Cacau betritt den Ballsaal. Der Mann, der so früh vom Platz geflogen ist. Mit seiner versuchten Tätlichkeit gegen den Nürnberger Andreas Wolf hat er seinen Kollegen das kräftezehrende Spiel in Unterzahl eingebrockt. Im Stadion hat Cacau noch geweint, aber ein paar Stunden später scheinen die seelischen Schmerzen doch erträgliche Formen angenommen zu haben. Cacau trägt seine Tochter auf dem Arm, er lächelt und lobt den Kampfgeist seiner Mitspieler, „das hat doch gezeigt, dass wir wirklich eine Mannschaft sind“. Nein, zur Roten Karte wolle er nichts sagen. Armin Veh lässt ausrichten, er werde Cacau jetzt nicht den Kopf abreißen.

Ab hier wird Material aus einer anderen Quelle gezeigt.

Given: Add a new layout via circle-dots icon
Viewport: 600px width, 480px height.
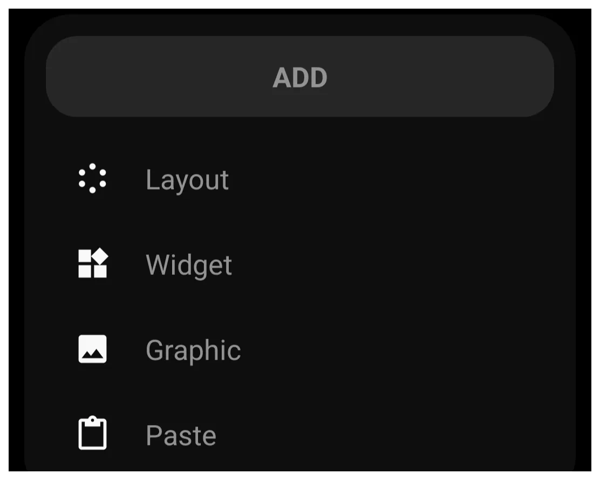Looking at the screenshot, I should (92, 178).
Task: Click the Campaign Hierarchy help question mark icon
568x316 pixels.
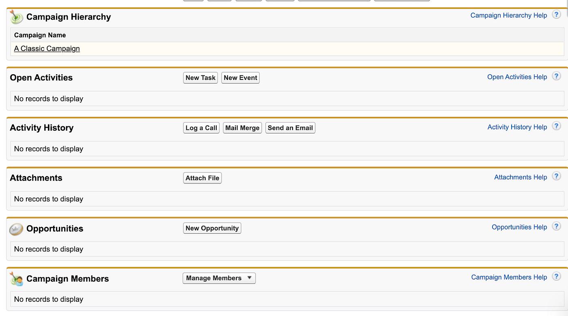Action: click(557, 15)
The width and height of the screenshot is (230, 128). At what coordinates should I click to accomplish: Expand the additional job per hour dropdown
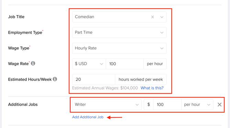pyautogui.click(x=197, y=105)
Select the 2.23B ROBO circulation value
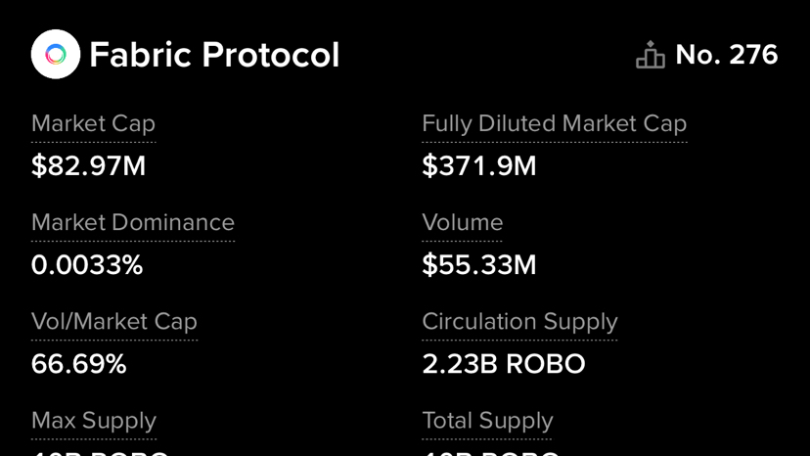This screenshot has width=810, height=456. (x=503, y=364)
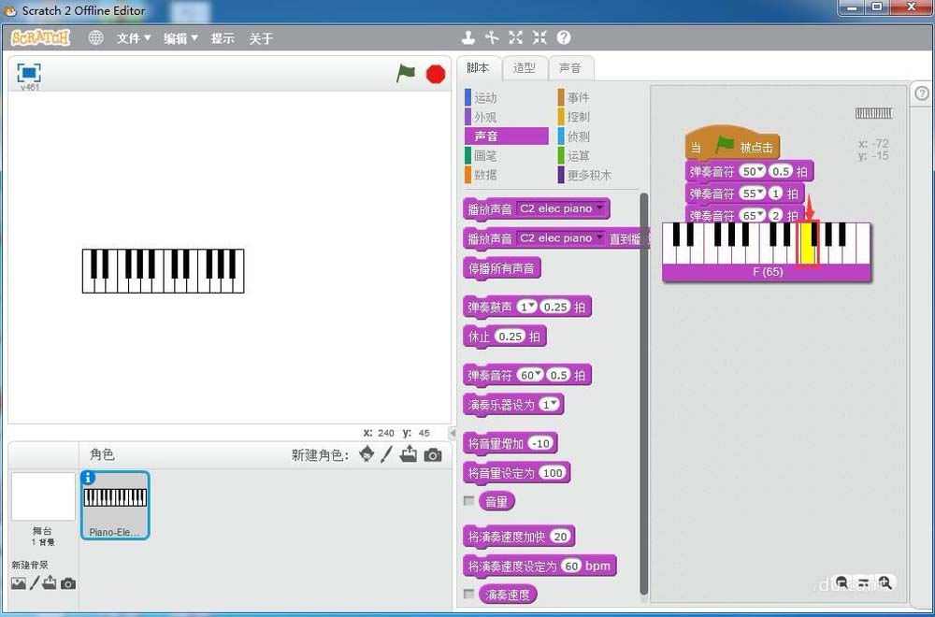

Ob Mario Gomez das genauso entspannt sieht? Der Stürmer war lange verletzt, er hat hart für sein Comeback gearbeitet und die entscheidenden Spiele als Einwechselspieler mitgemacht. Wie wäre das Pokalfinale gelaufen, wenn nicht Cacau, sondern Gomez von Anfang an gespielt hätte? Bei der Siegerehrung ist er als einziger Stuttgarter Spieler bis zum Schluss auf dem Rasen geblieben, brav hat er den Nürnbergern applaudiert und sich dann von den Fans auf der Tribüne verabschiedet. Gomez ist jung und ehrgeizig und wirkt ein wenig verloren unter seinen weinseligen Kollegen im Esplanade. Die Stuttgarter Spieler essen und trinken und tanzen, ein paar tragen Trainingsanzüge, andere Jeans, im offiziellen Klub-Zweireiher ist niemand zu sehen.

Um halb vier wagt auch Mario Gomez die ersten Tanzschritte.